**Job**
Please reproduce the records word for word from their first line through the line that contains "The image size is (2031, 1354).". Leave the pictures out of your answer.

>> BEGIN

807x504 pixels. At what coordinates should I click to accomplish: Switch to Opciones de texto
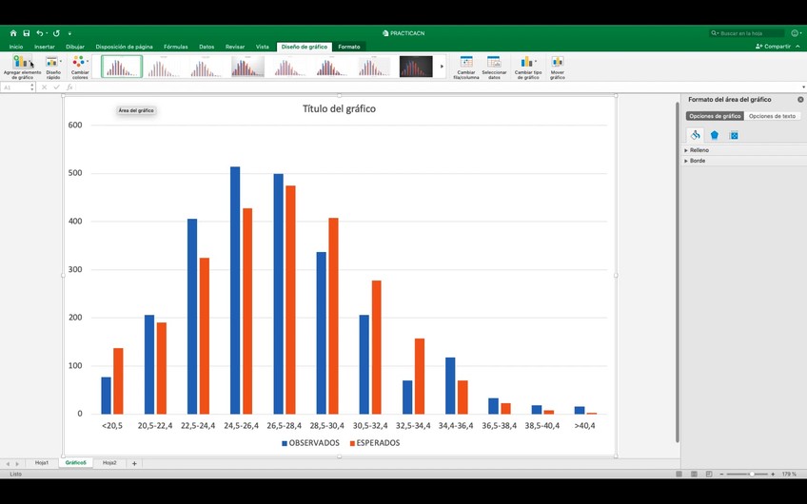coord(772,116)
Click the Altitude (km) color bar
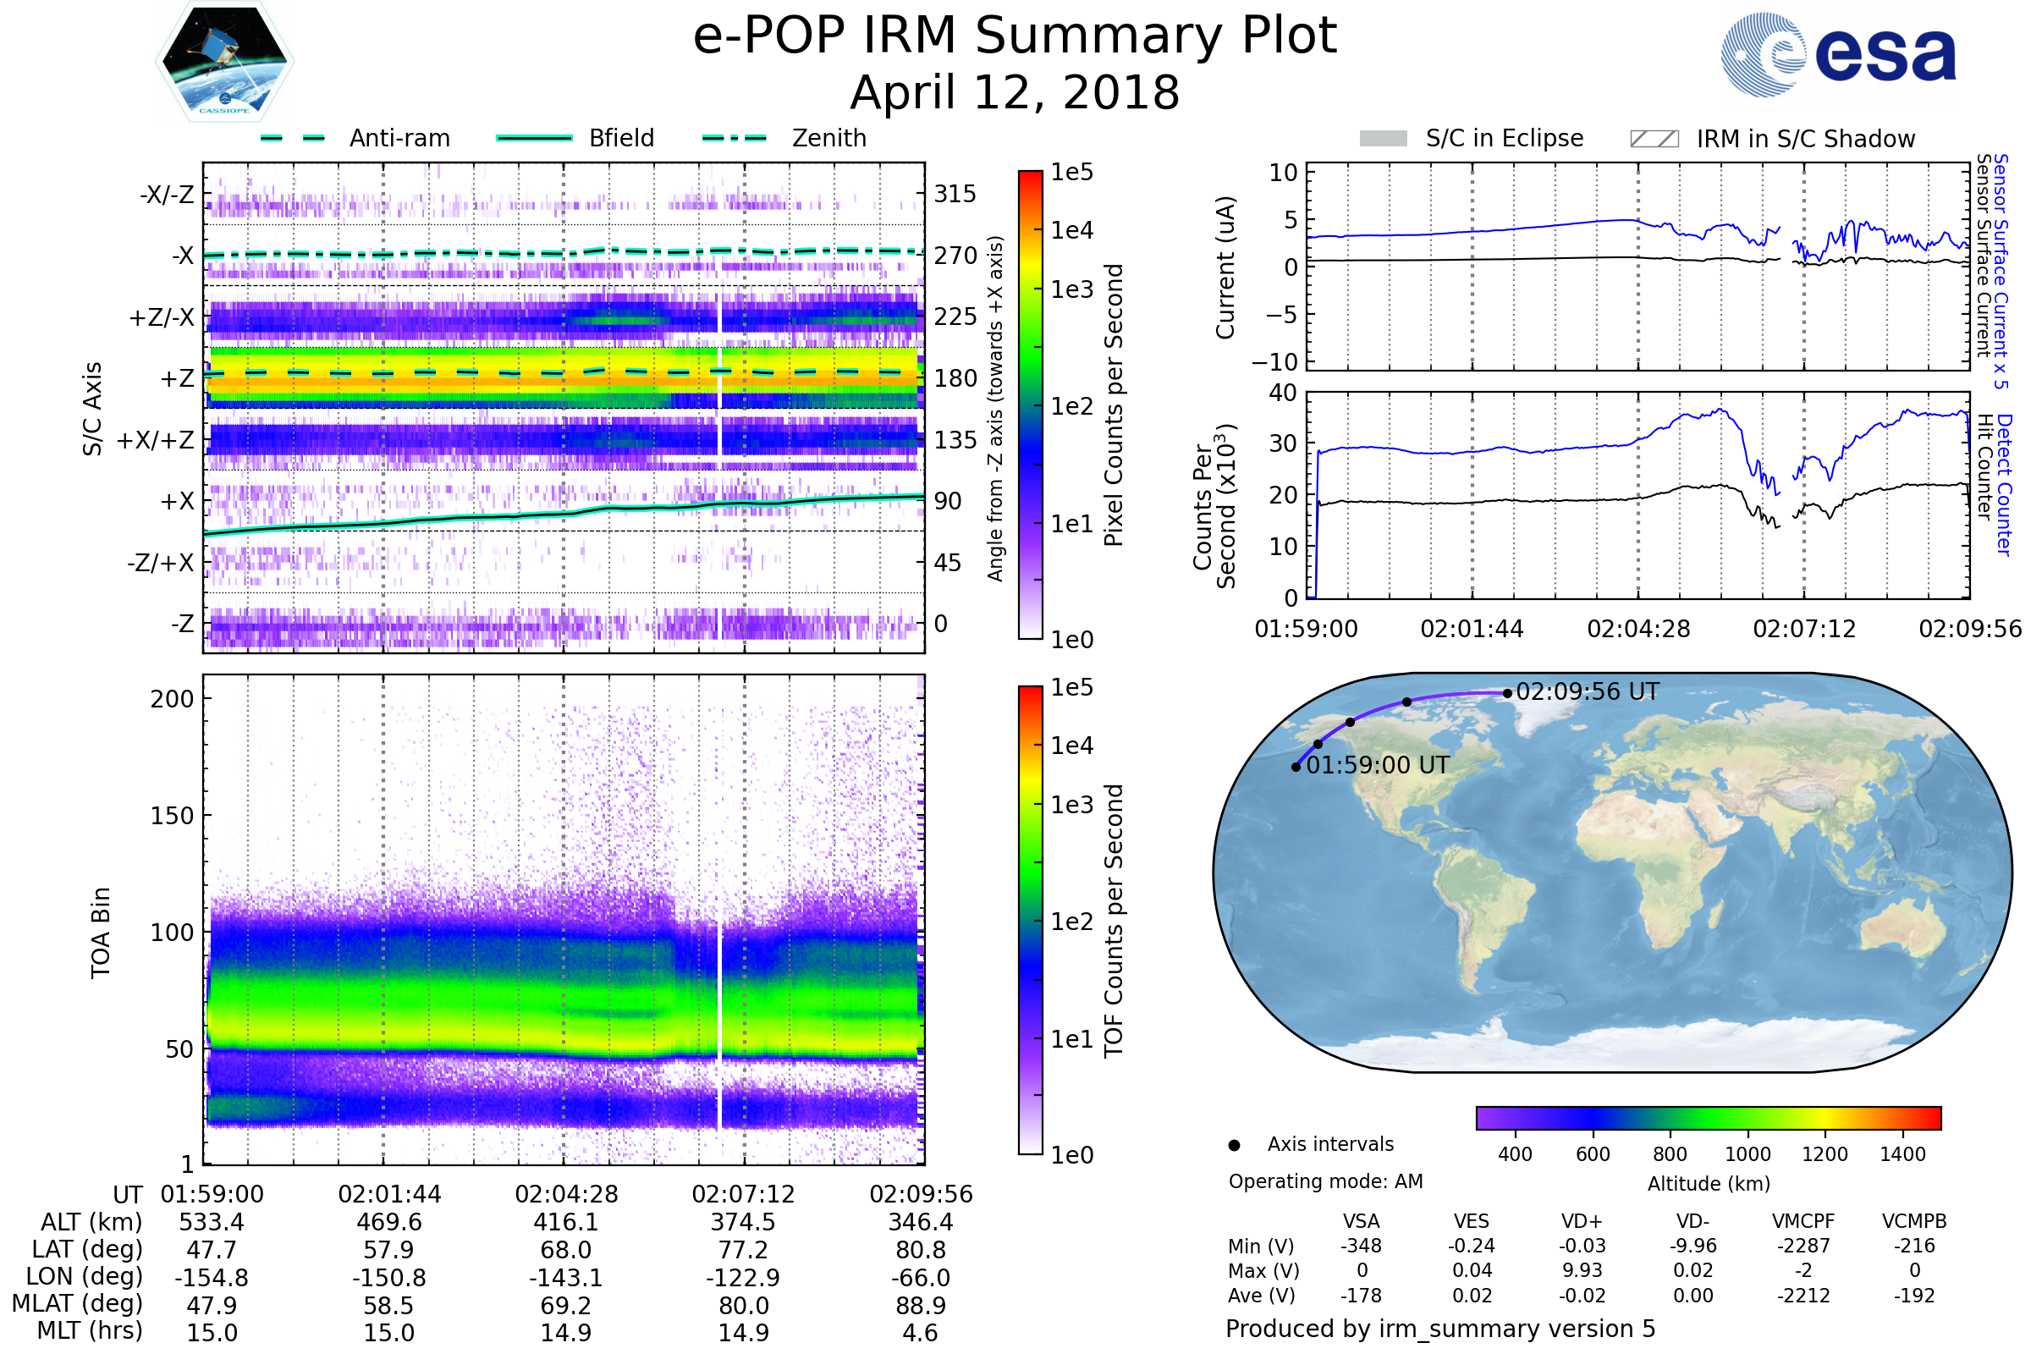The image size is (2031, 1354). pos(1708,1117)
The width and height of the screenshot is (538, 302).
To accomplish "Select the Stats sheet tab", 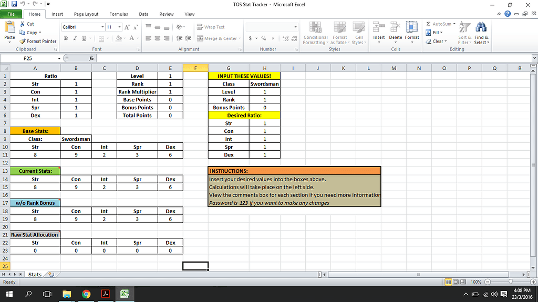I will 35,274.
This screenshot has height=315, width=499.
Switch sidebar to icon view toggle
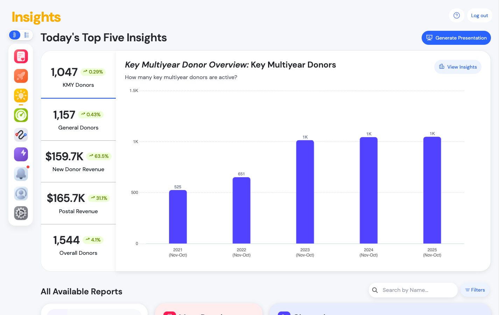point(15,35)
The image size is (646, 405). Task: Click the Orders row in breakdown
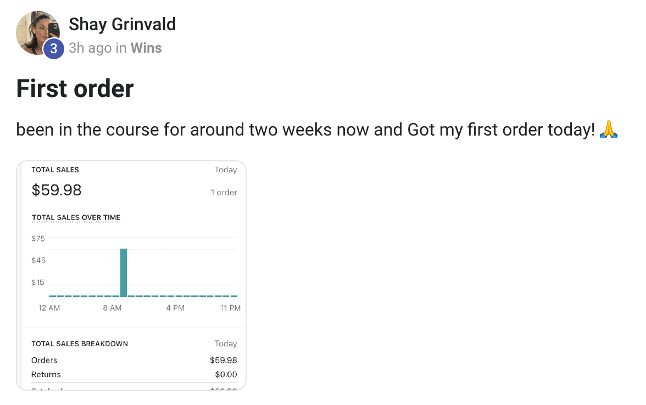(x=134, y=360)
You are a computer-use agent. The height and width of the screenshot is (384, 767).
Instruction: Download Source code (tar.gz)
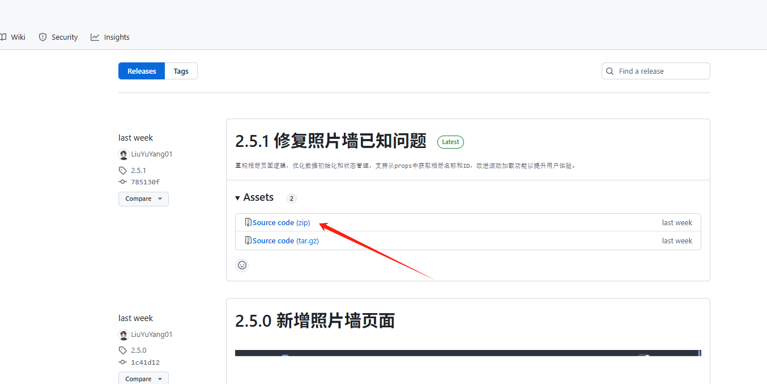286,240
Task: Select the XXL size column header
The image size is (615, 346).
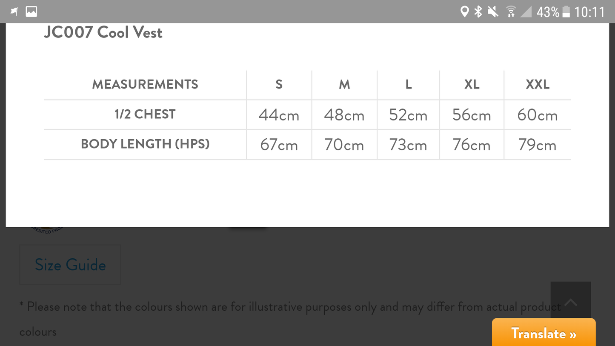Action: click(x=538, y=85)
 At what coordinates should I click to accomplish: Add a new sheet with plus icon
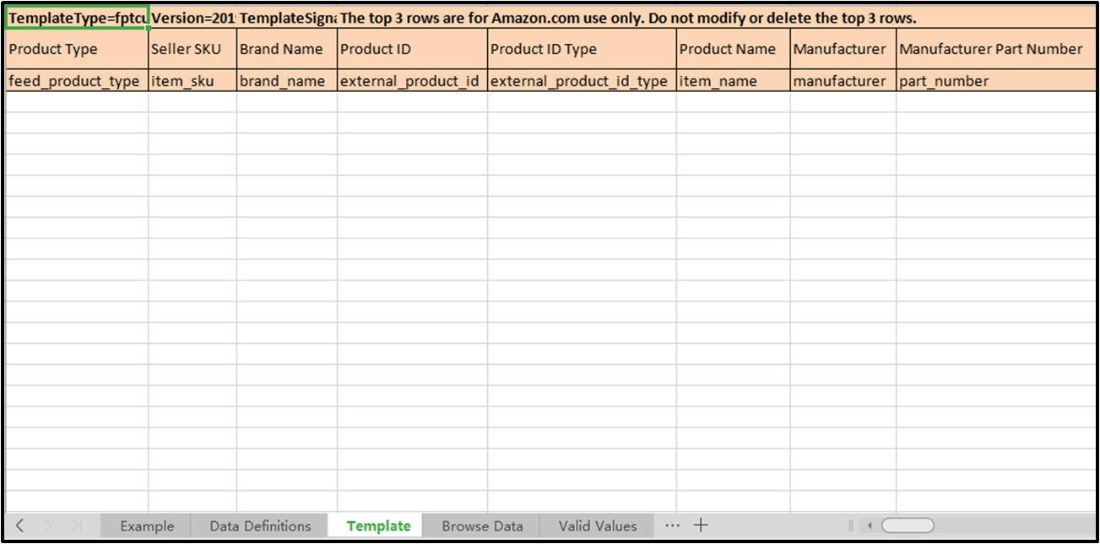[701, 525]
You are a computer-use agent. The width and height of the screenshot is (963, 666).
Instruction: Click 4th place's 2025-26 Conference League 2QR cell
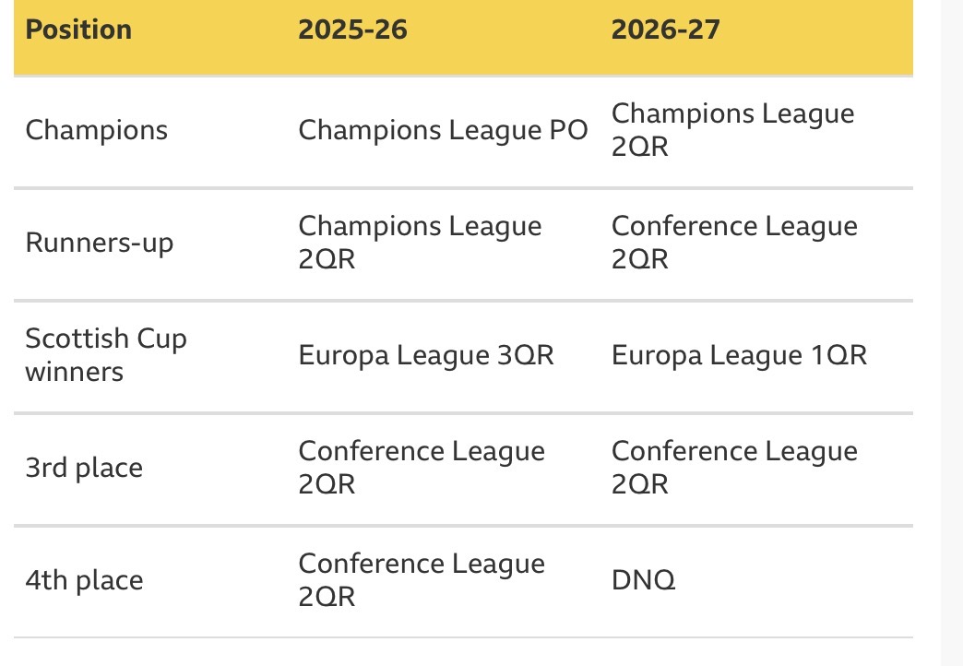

>> END

**Worked answer**
807x504 pixels. At what coordinates should I click to accomplish: Switch to Opciones de texto
coord(772,116)
Click the Altitude (km) color bar
The image size is (2031, 1354). pos(1708,1117)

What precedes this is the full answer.